Vermutlich wissen Sie, worauf ich hinaus will, oder? Viel eher stellen Sie sich jetzt die Frage, warum ich Sie plötzlich sieze, während ich Sie noch im ersten Absatz gedutzt habe. Gute Frage. Sagen wir, dieses Sie ist irgendwie ernsthafter und distanzierter. Auch wenn wir hier auf Spreeblick vermutlich eine lockere Gemeinschaft von jungen Leuten sind. Hm. Eigentlich ist ja das ganze Netz eine Anhäufung von jungen und lockeren Leuten. Angeblich.

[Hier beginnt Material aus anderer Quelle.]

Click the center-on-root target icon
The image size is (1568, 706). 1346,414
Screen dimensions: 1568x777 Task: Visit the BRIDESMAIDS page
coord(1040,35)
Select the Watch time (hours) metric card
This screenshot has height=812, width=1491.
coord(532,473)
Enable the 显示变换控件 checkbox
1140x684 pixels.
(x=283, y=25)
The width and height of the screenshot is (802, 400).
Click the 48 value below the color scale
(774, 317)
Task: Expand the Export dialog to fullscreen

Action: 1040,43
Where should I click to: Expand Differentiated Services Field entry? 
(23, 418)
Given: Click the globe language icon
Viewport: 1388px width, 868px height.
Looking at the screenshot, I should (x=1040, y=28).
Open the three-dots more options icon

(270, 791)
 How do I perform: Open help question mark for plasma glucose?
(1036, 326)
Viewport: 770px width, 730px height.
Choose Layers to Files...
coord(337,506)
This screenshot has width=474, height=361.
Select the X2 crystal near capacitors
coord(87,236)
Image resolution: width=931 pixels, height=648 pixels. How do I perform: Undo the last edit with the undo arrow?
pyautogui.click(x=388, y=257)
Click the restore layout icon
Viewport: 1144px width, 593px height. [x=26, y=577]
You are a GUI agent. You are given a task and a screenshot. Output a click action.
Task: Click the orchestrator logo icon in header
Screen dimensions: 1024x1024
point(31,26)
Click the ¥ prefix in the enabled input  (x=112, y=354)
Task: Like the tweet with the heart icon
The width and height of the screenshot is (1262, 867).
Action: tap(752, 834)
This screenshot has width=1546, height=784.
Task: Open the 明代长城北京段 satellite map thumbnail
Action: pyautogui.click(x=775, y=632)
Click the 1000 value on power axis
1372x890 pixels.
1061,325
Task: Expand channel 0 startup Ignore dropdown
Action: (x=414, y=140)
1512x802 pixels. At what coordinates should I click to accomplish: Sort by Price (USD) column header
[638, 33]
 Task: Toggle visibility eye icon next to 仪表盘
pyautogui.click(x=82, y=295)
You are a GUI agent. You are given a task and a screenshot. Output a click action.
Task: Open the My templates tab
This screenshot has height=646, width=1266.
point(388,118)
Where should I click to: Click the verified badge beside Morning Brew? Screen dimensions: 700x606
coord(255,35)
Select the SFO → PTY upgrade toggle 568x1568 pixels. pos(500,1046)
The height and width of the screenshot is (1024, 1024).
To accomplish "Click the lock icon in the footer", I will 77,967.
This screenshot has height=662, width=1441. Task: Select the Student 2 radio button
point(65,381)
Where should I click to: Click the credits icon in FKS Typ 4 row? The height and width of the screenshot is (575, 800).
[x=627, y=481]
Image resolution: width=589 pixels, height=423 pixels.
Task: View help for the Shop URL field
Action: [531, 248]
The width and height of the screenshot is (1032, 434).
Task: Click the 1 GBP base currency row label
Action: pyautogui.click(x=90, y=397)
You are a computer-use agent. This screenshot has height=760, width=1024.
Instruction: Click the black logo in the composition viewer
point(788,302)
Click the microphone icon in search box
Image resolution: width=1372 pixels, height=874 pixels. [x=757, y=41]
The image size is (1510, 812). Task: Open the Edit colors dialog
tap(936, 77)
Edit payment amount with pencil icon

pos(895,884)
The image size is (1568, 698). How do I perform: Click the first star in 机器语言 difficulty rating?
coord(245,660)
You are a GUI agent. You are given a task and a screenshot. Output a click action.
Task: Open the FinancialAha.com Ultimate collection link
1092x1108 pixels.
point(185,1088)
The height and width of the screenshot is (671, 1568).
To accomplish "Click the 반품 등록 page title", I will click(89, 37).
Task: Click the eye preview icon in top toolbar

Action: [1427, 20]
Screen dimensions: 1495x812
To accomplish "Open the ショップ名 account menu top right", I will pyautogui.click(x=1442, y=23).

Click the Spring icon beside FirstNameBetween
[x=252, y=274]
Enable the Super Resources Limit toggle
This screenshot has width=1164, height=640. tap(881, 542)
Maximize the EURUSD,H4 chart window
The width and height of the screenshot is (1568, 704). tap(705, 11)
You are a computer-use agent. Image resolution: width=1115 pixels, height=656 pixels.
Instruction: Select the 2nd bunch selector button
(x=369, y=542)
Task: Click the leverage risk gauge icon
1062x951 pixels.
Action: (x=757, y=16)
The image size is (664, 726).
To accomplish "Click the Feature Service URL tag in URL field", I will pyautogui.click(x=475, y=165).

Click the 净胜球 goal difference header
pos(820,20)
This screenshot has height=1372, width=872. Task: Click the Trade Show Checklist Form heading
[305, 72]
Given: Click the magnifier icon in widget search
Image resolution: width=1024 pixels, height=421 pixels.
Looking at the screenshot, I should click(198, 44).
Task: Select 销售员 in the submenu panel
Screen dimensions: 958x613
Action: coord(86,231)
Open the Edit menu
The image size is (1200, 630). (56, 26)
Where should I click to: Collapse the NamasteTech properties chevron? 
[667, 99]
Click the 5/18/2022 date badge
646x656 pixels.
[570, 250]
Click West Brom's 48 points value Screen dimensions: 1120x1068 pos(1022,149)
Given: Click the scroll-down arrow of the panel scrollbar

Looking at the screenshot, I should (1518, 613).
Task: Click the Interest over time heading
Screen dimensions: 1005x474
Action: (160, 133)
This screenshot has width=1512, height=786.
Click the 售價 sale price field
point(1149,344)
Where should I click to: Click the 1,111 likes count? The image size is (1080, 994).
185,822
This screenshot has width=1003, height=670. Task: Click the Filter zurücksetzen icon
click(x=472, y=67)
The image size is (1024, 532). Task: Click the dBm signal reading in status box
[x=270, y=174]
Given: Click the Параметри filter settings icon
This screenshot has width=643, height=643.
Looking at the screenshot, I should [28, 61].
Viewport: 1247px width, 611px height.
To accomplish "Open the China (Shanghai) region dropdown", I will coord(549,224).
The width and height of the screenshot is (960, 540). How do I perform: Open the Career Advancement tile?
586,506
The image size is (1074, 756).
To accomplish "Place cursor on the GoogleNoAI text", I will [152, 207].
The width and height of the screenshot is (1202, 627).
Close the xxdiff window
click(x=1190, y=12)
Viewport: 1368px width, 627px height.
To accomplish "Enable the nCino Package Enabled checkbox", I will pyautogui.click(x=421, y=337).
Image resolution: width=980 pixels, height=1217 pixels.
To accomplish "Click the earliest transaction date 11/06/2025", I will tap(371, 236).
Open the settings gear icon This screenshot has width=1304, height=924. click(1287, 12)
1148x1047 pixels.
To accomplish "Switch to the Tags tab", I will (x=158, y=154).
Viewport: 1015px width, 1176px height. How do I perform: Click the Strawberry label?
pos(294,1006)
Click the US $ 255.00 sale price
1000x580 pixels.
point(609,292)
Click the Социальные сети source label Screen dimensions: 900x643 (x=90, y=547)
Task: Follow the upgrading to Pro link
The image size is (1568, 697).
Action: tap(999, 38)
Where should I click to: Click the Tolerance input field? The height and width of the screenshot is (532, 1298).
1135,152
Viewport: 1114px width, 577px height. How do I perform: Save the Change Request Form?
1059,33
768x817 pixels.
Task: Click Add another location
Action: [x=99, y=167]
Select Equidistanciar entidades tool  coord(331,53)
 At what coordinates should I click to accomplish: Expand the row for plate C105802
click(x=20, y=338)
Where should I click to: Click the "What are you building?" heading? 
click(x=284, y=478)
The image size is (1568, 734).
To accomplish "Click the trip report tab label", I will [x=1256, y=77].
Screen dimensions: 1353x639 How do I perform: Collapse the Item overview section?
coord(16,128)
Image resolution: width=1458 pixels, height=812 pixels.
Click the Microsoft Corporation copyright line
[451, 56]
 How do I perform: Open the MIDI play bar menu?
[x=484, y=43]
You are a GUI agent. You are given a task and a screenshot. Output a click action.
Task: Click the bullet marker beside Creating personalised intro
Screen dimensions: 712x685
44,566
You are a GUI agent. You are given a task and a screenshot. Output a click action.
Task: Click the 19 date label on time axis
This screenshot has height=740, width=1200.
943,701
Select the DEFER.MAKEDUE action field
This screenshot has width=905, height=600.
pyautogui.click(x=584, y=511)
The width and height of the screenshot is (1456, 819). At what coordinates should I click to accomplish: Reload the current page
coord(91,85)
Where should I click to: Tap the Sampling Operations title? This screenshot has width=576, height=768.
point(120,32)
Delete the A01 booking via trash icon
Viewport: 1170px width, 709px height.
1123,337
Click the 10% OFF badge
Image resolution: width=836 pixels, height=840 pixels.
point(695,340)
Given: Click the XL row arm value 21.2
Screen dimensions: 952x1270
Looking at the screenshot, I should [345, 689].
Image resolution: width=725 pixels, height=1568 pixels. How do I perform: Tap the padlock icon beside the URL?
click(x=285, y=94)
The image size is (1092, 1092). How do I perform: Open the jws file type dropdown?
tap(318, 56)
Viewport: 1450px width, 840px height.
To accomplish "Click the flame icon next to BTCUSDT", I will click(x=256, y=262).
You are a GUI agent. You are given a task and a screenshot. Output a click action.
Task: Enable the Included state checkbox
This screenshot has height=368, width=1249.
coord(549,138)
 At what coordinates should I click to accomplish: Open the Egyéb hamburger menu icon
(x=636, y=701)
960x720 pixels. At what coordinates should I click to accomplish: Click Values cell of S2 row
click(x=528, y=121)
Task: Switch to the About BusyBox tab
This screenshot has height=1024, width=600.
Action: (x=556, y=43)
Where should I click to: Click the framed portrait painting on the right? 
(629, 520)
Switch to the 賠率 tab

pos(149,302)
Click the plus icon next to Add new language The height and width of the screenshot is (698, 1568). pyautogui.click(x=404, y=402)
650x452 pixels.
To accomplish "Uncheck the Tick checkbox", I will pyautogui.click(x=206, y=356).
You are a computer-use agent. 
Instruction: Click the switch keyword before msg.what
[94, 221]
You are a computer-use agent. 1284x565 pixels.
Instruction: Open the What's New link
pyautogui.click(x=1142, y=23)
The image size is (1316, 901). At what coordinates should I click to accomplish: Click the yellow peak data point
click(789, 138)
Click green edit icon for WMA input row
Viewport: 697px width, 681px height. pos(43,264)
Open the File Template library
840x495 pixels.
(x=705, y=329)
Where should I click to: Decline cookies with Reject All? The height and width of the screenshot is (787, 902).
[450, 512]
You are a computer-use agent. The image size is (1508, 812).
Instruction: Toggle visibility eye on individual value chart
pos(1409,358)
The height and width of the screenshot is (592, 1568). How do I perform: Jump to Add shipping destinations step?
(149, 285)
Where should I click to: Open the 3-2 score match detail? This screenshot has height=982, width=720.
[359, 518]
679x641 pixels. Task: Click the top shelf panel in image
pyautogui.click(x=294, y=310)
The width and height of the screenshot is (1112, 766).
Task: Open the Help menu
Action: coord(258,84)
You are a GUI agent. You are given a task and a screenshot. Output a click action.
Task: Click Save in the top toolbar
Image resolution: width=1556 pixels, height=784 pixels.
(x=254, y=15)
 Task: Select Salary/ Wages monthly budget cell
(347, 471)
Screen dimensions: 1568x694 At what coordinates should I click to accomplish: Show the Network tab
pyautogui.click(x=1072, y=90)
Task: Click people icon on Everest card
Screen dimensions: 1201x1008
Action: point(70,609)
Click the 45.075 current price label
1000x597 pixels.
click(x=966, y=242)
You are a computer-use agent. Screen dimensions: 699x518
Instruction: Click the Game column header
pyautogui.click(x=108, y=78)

Kommen wir nun wieder zurück. Zu meiner gestrigen Eingebung. Also, ich habe ein „privates“ Facebook-Profil mit 700 „Freunden“. Gut. Seit rund einer Woche habe ich auch für mich eine Fan-Page (Seite) angelegt, auf der sich gerade mal 55 „Fans“ tummeln. Der Versuch, „Freunde“ auf zuvorkommende Weise auf die Seite zu locken, kann als mühsam und schwierig bezeichnet werden und ist sicherlich ne Untertreibung. Ich will jetzt nicht zu sehr in die Details gehen, aber Facebook hat es gut verstanden, unbekannte Kreative auch unbekannt bleiben zu lassen. Nur Marken und berühmte Persönlichkeiten sind im Kopf der Leutchen und deshalb klicken diese Leutchen auf alles, was sie kennen und schätzen oder anhimmeln. Damit ist auch schon gesagt, dass man mich weder kennt, vermutlich nicht sonderlich schätzt und natürlich nicht anhimmelt. Mit anderen Worten: das soziale Netz spiegelt nur die reale Welt wider. Das getraut sich freilich keiner sagen, der etwas zu sagen hätte. Weil es darum geht, die Illusion aufrechtzuerhalten. Die Leutchen sollen glauben, dass durch das Web und das soziale Netz eine Gleichheit und Freiheit und Brüderlichkeit entstanden ist. Wem das jetzt bekannt vorkommt, der hat im Geschichtsunterricht gut aufgepasst.

Die soziale Revolution im Netz hat (noch?) nicht stattgefunden. Der Kommerz-Gedanke (Was bringt es mir?) nimmt stetig zu. Das Prostituieren ist allgegenwärtig. Keiner weiß, ob man dir nicht etwas verkaufen will. Nehmen wir diesen Beitrag. Ist er geschrieben, um einen kritischen Blick auf die soziale Komponente des Webs zu machen? Oder doch nur, um mich in den Vordergrund zu spielen und Ihnen – hübsch dezent, also unterschwellig – meine Bücher unter die Nase zu halten? Und falls Sie diesen Beitrag kommentieren und dabei auf ihre Webseite verweisen, ist es, weil Sie etwas zu sagen haben, oder doch nur, um andere auf Ihre Webseite zu lotsen? Und möchte die Mannen von Spreeblick nicht durch die von den Lesern geschriebenen Beiträge neue Leser anziehen? Immerhin werde ich in meinem Blog und in meinen Medien-Kanälen einen Link auf diesen Beitrag setzen. Also, warum schreibe ich diesen Beitrag? Und warum wird er hier veröffentlicht?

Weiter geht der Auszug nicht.